> **Reading text**
%%
LEBANON, Ohio--(BUSINESS WIRE)--LCNB Corp. ("LCNB") (NASDAQ: LCNB) today announced financial results for the three and six months ended June 30, 2026.



Commenting on the financial results, LCNB Chief Executive Officer, Eric Meilstrup said, “I am pleased to report that LCNB achieved record second quarter financial results across key performance measures, including net interest income, net income, and earnings per diluted share. In addition, we ended the quarter with continued net interest margin expansion, disciplined expense management, solid year-over-year growth at LCNB Wealth Management, and an ROAA of 1.34%. These results reflect the strength of our team, the positive contribution of our recent acquisitions, and the value LCNB continues to provide to the customers, communities, and shareholders we serve.”

Mr. Meilstrup continued, “As expected, we earned back the tangible book value dilution from the November 2023 Cincinnati Federal acquisition during the first half of 2026. This milestone reflects the strong earnings performance generated since the acquisition, which contributed to a 10.4% year-over-year increase in tangible book value. At the same time, we continue to invest in our platform to support growth, enhance our operations and services, and improve efficiency. During the second quarter, we expanded our banking team in the Columbus market and added talent to our wealth management team in the Cincinnati market, further strengthening our ability to serve customers and support future growth opportunities. These additions demonstrate our commitment to expanding LCNB's presence in attractive markets while continuing to deliver high-quality service and trusted financial advice."

“We remain focused on the fundamentals that create long-term shareholder value including profitable growth, disciplined risk management, strong asset quality, and deeper customer relationships. During the quarter, we originated approximately $123 million in new loans, while asset quality remained at historically strong levels. LCNB Wealth Management also continues to be an important component of our multi-year growth strategy and helps differentiate LCNB from many community banks in our markets. Looking ahead to the second half of 2026, we remain committed to the core principles that sustain long-term shareholder value. We are executing well, building momentum across our platform, and believe 2026 is shaping up to be a strong year of profitable growth and value creation,” concluded Mr. Meilstrup.
%%
> **Requirements**
Please list every fundamental that the LCNB earnings release names as creating long-term shareholder value. You won't need the material that comes next.

> **Raw data**
%%
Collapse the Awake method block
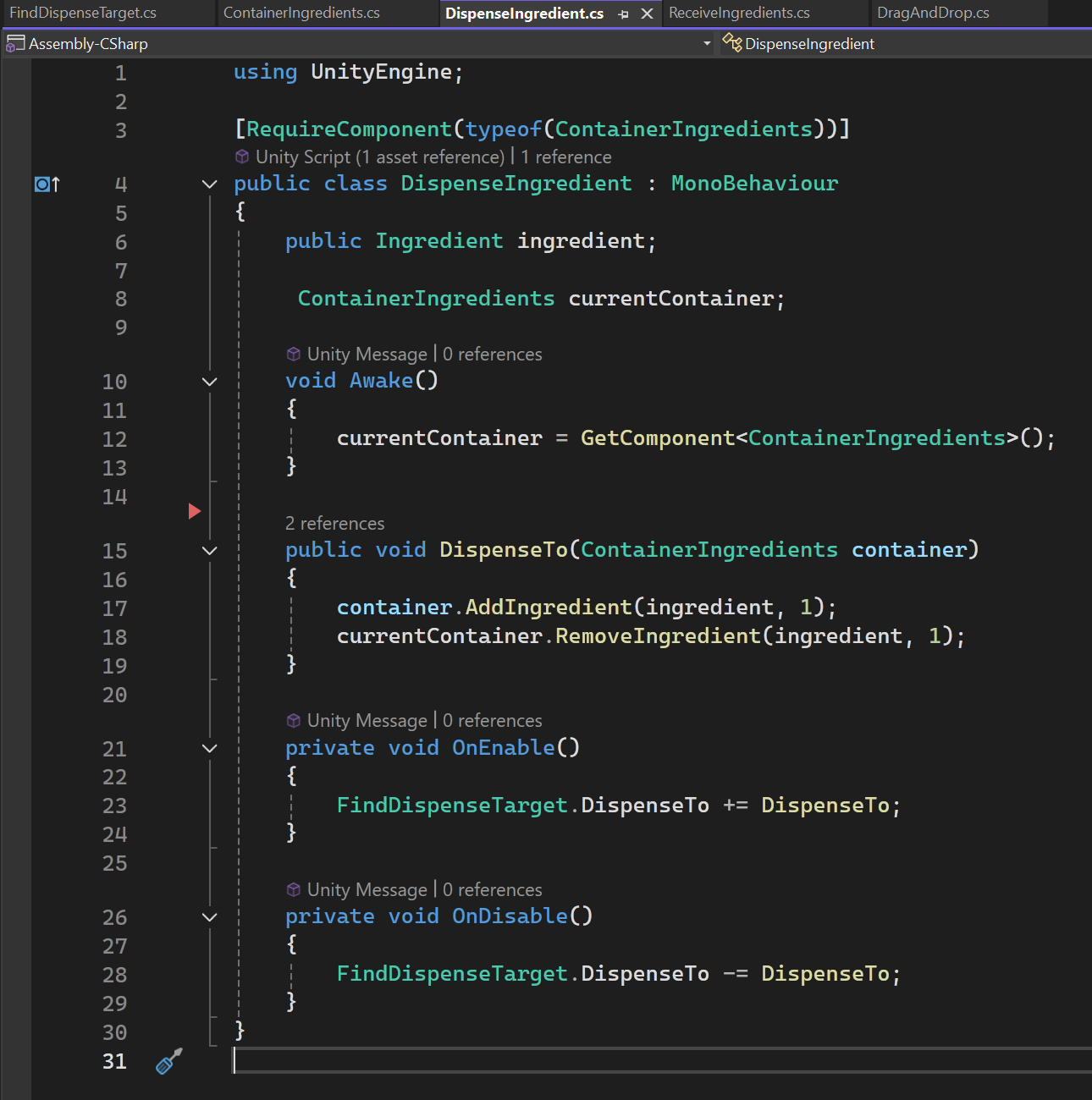The height and width of the screenshot is (1100, 1092). tap(210, 382)

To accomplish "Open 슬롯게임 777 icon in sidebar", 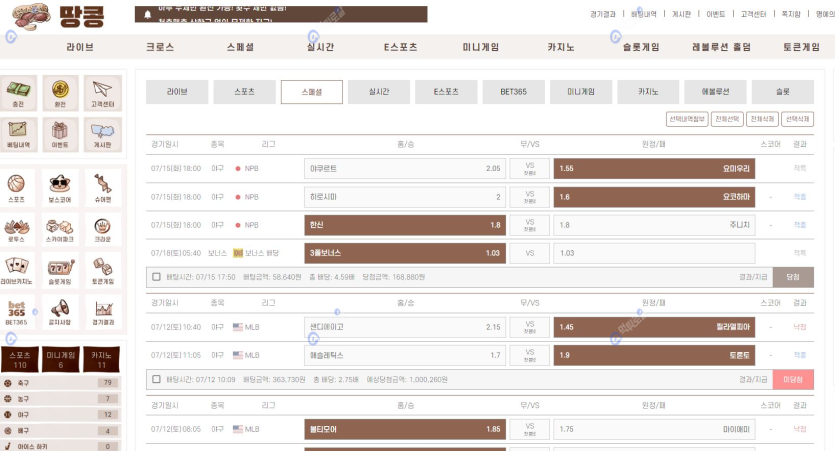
%%
> **Solution**
- Profitable growth
- Disciplined risk management
- Strong asset quality
- Deeper customer relationships